Exercise description:
Every line of the entries that holds the word "computer" is to be copied.
Segment Start: Material provided
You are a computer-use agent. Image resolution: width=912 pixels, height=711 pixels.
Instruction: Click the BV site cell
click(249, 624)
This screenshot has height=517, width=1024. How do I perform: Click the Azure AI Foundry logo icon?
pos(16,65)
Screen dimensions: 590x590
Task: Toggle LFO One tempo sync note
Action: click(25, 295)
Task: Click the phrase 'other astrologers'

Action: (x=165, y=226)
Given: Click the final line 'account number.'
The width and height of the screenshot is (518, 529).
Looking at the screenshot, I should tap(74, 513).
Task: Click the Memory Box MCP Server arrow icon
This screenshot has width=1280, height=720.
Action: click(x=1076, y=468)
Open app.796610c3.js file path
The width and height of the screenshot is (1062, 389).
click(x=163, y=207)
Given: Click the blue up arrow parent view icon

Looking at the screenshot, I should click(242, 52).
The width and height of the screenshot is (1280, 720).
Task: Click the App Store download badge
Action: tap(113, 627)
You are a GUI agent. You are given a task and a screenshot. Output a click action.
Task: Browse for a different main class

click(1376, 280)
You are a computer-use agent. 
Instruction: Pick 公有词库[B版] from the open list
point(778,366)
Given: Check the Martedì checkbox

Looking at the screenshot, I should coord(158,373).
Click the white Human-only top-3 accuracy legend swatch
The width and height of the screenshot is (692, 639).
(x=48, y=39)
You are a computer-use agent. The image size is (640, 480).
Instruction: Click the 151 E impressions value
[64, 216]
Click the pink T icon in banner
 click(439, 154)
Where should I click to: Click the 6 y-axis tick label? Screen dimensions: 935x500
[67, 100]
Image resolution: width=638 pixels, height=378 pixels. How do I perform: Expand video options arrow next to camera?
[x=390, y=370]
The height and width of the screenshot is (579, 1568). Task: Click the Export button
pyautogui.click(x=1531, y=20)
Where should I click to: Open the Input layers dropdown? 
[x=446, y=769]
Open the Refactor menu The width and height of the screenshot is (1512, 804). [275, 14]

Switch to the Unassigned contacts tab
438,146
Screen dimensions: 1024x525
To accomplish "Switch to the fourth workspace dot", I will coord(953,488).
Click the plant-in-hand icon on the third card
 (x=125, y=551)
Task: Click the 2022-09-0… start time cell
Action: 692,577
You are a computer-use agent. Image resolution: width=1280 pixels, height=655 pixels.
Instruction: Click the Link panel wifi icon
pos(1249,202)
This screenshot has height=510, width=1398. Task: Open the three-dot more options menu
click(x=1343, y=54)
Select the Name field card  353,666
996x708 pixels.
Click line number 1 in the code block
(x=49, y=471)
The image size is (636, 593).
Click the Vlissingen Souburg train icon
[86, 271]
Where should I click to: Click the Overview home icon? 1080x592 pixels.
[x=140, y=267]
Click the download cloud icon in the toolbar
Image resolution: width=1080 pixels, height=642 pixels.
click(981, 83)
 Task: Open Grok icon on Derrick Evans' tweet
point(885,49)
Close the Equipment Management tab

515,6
Segment End: Material provided
Task result:
You are a computer-use agent. Image resolution: width=912 pixels, height=711 pixels.
You are a computer-use agent. 
You are a computer-use agent. The image size is (640, 480).
You are a computer-use agent. Image resolution: width=1280 pixels, height=655 pixels.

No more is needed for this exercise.